Accordingly, the Company believes the convertible debentures do not require bifurcation between debt and equity and thus the Company does not need to impute an interest rate to a bifurcated debt-only portion. However, the Company does recognize that the convertible debentures will be recorded at their fair value on the date of issuance. This fair value will include the impact of any beneficial conversion features determined on that date. The change in stock price will impact the fair value of the convertible debt as the conversion price/feature is valued as part of the fair value of the convertible debentures on the date of issuance. If stock price increases between June 30, 2009 and the date of issuance, there will be a premium associated with the convertible debentures. If the Company’s stock price decreases between June 30, 2009 and the date of issuance, there will be a discount associated with the convertible debentures. The Company will amortize this premium or discount using the effective interest method. Please note that the Company has included the impact of the interest expense resulting from the amortization of the premium or discount in the sensitivity analysis set forth in the revised proxy statement.

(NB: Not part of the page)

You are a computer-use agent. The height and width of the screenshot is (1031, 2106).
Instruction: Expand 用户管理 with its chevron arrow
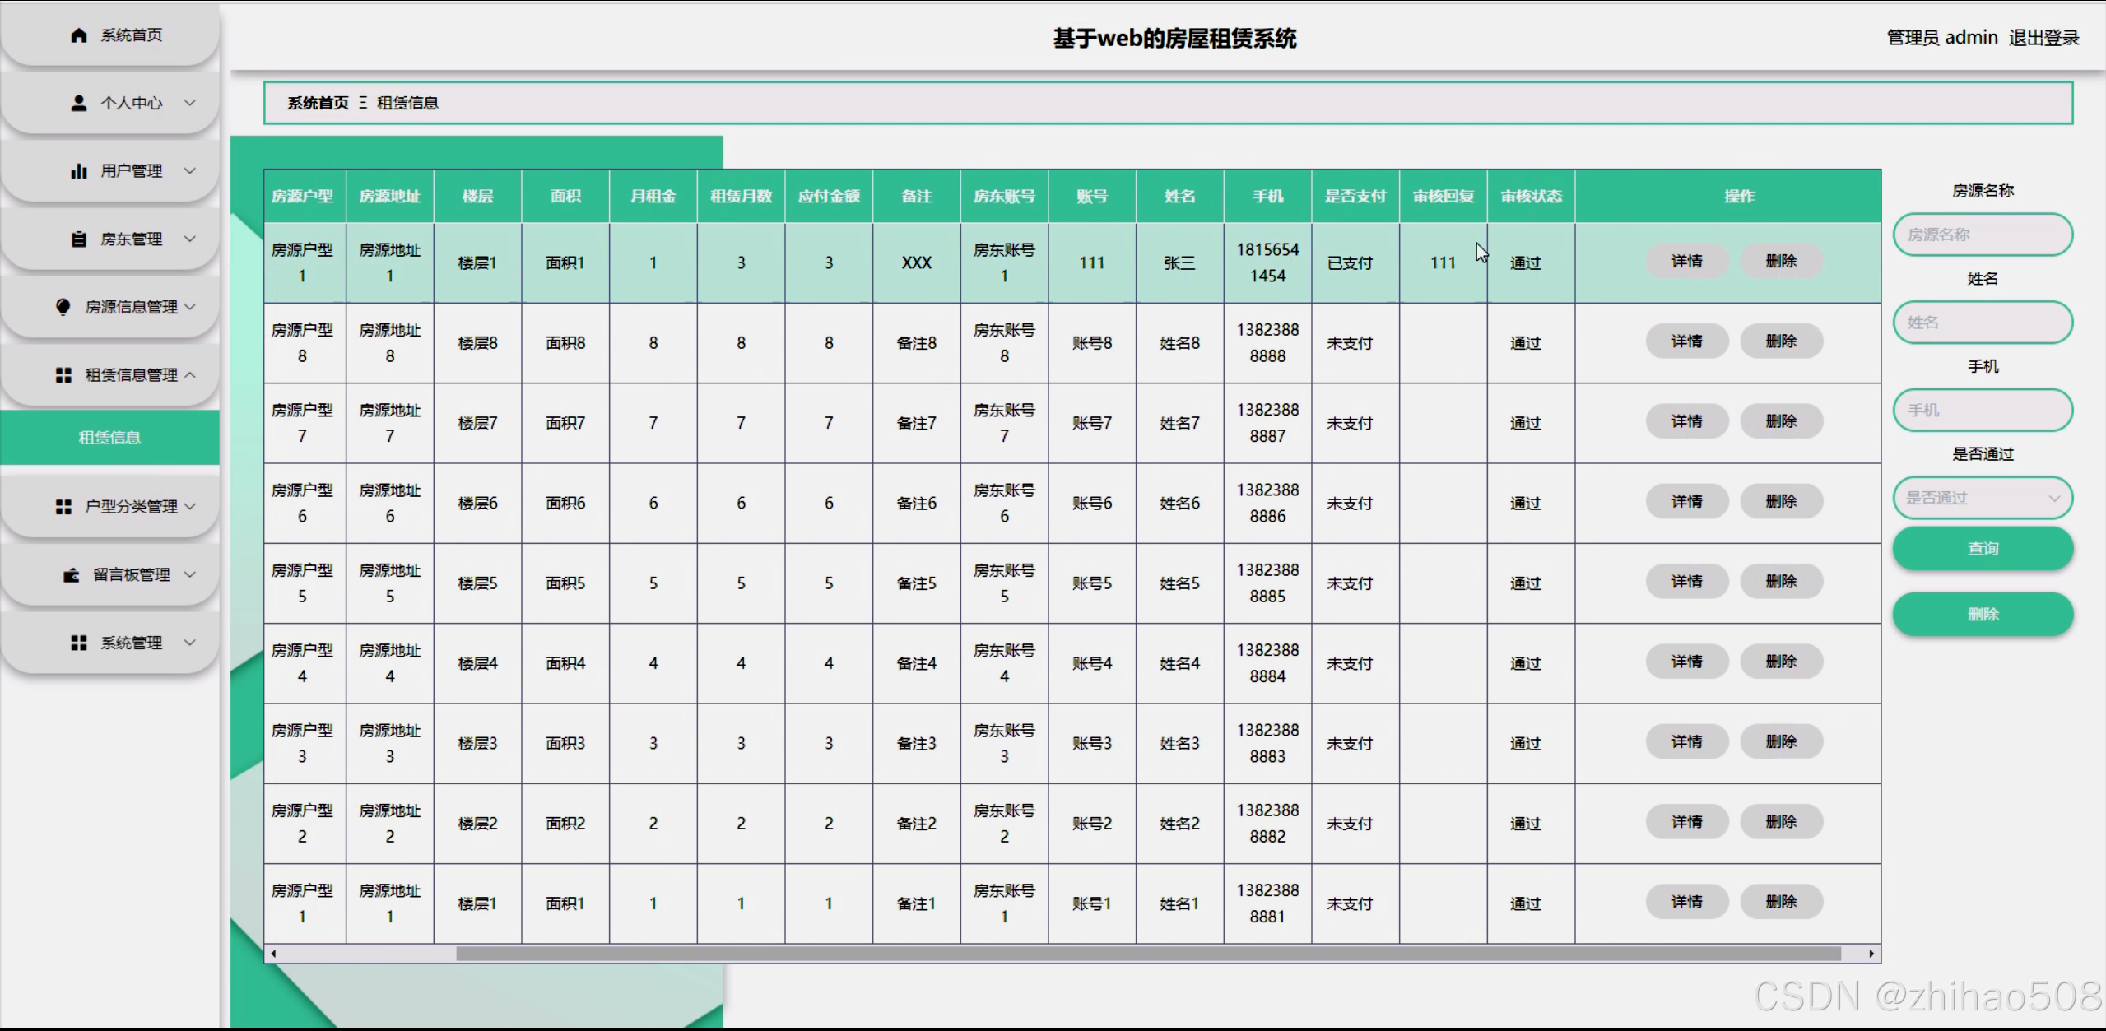[190, 171]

The Company believes it is important to note that as the convertible debt has a zero percent stated interest rate, amortization of a premium into the income statement would result in a negative yielding security. This would be inconsistent with EITF 96-12, Recognition of Interest Income and Balance Sheet Classification of Structured Notes (“EITF 96-12”) which states the following:
“…The amortized cost would be calculated as the present value of estimated future cash flows using an effective yield, which is the yield that equates all past actual and current estimated future cash flow streams to the initial investment. If the effective yield is negative (that is, the sum of the newly estimated undiscounted cash flows is less than the security's amortized cost), the amortized cost would be calculated using a zero percent effective yield…”

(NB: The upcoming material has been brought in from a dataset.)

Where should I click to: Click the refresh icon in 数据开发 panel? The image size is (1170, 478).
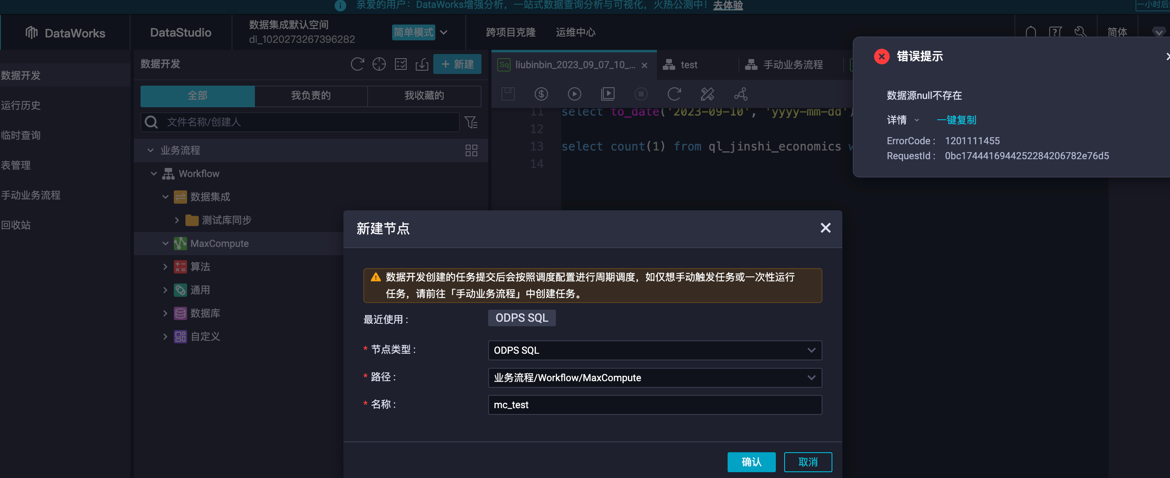(x=357, y=64)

Though superseded, the Company also considered the following guidance in EITF 89-4, Accounting for a Purchased Investment in a Collateralized Mortgage Obligation Instrument or in a Mortgage-Backed Interest-Only Certificate (“EITF 89-4”) to further support its understanding of EITF positions taken on negative yield: “The recorded balance for each investment should not exceed the undiscounted estimated future cash flows; that is, the effective yield cannot be negative.”
As a result, to the extent the fair value of the security at the exchange date results in a premium which would in turn create a negative yielding security, the Company would amortize the premium directly to paid-in capital. This would result in a zero percent yield on the security in the income statement which is consistent with the above referenced guidance.
The Company believes the guidance in Paragraph 18 of APB 14, which states that “…[W]hen convertible debt is issued at a substantial premium, there is a presumption that such premium represents paid-in capital” further supports this position.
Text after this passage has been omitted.